§ **The exercise**
Repeat the text of every record below word for word, and leave out the pictures.

═════ Material for this task

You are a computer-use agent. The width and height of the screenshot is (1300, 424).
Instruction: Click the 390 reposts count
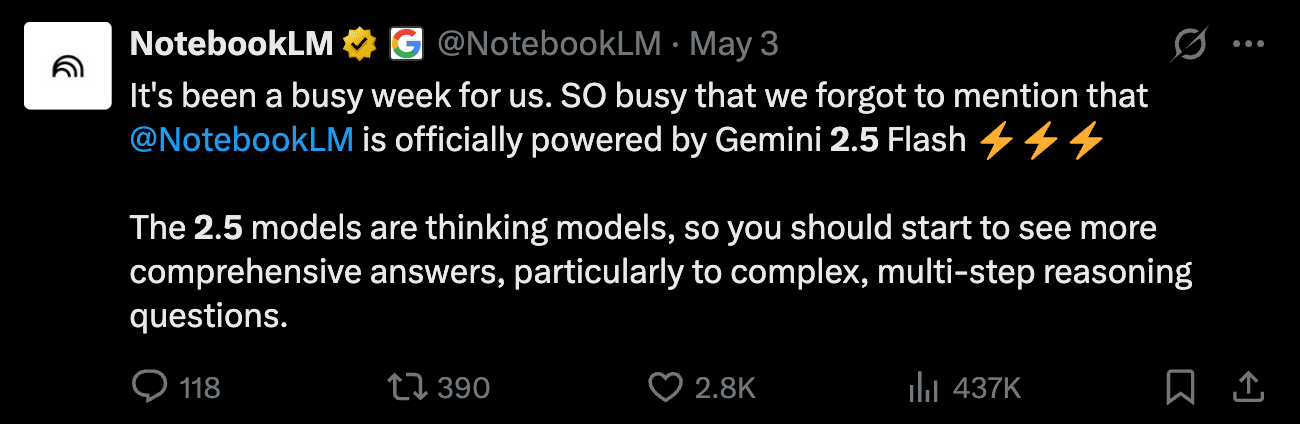(464, 388)
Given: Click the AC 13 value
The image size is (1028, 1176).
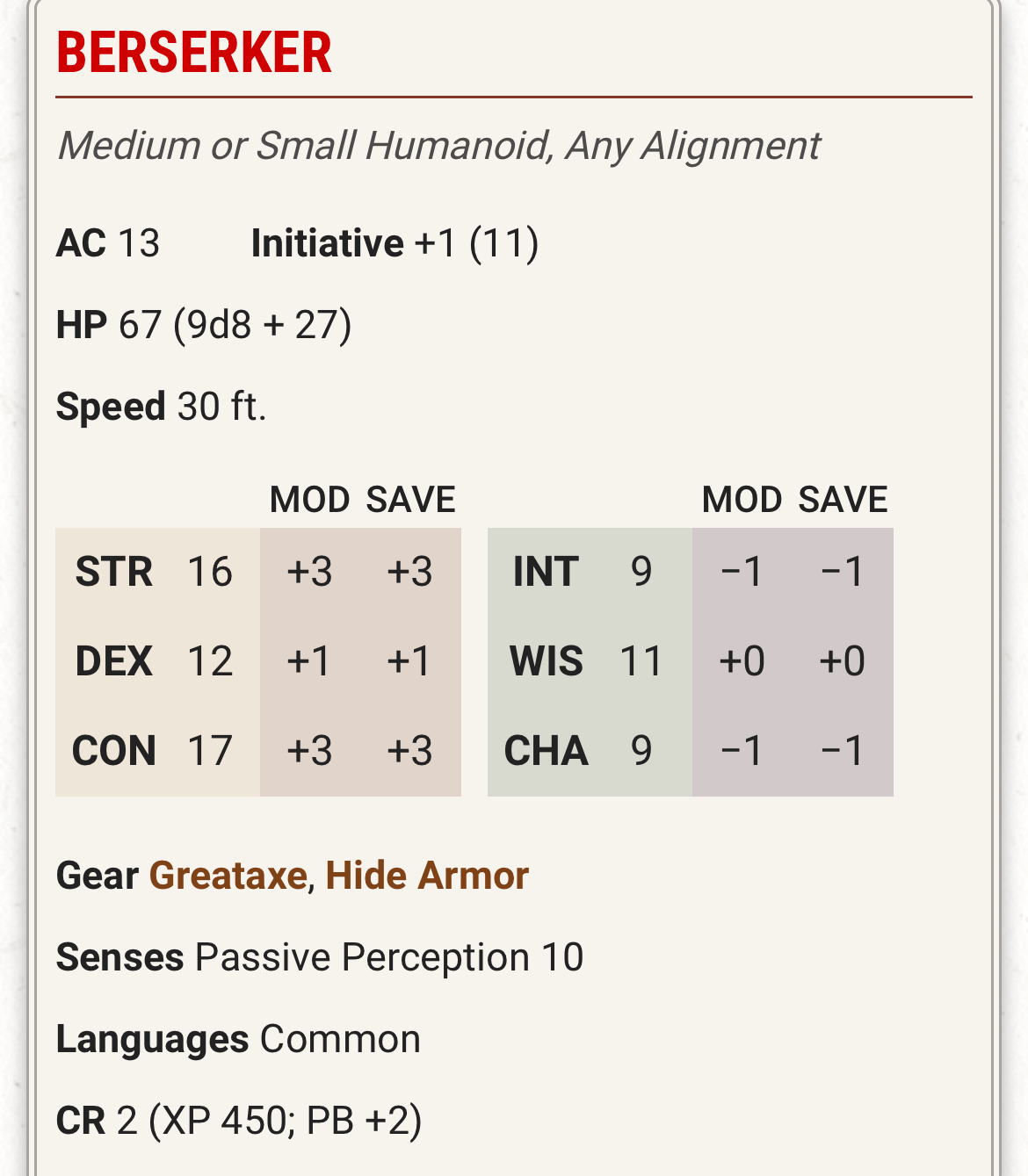Looking at the screenshot, I should [x=108, y=243].
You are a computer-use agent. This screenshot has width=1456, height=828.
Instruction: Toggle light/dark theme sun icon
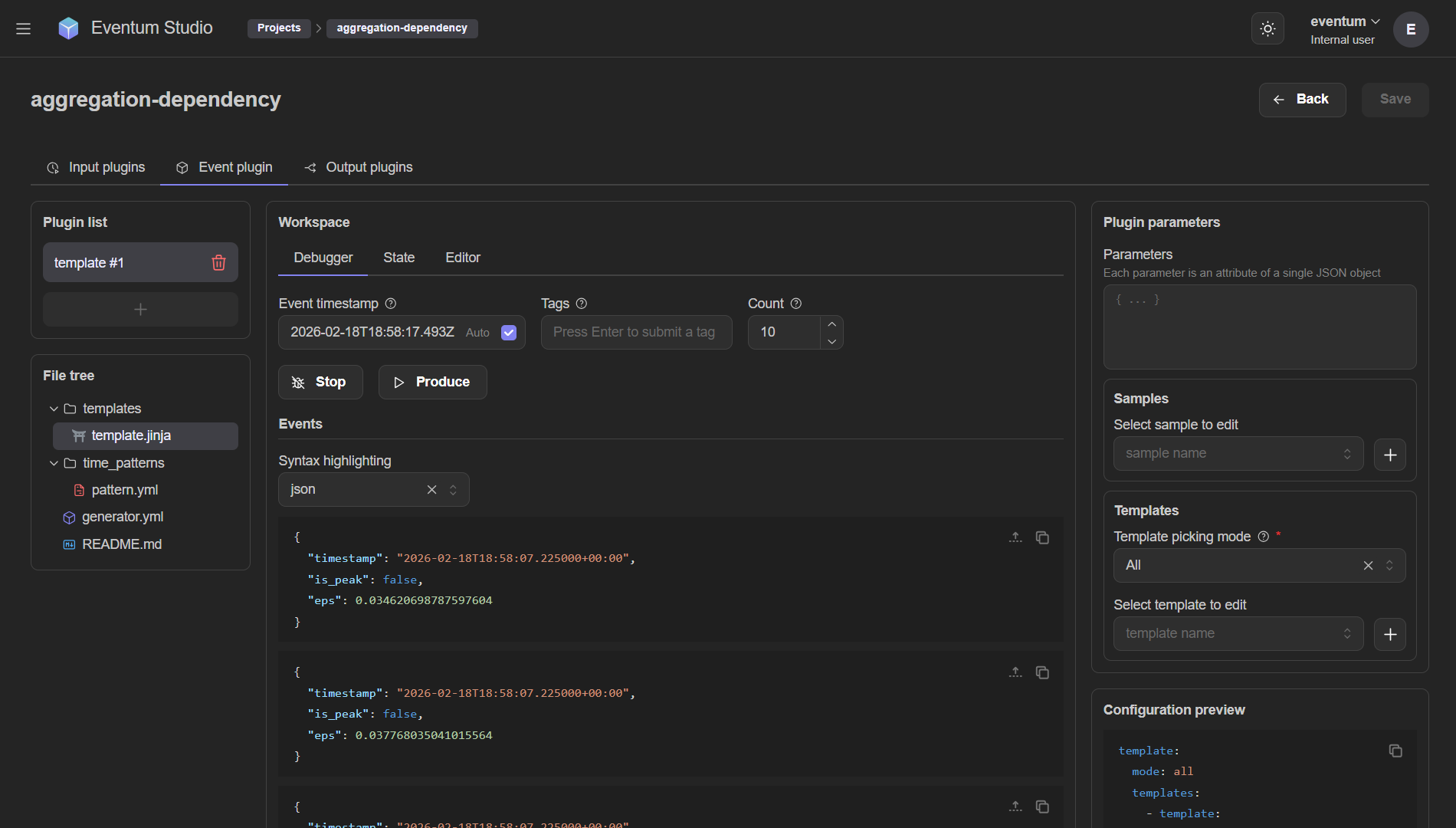point(1267,29)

══════════

§ **Solution to this problem**
You are a computer-use agent. The width and height of the screenshot is (1300, 424).
Instruction: Click the 390 reposts count
(464, 388)
Given: Click the AC 13 value
The image size is (1028, 1176).
Looking at the screenshot, I should [x=108, y=243].
You are a computer-use agent. This screenshot has width=1456, height=828.
Instruction: Toggle light/dark theme sun icon
point(1267,29)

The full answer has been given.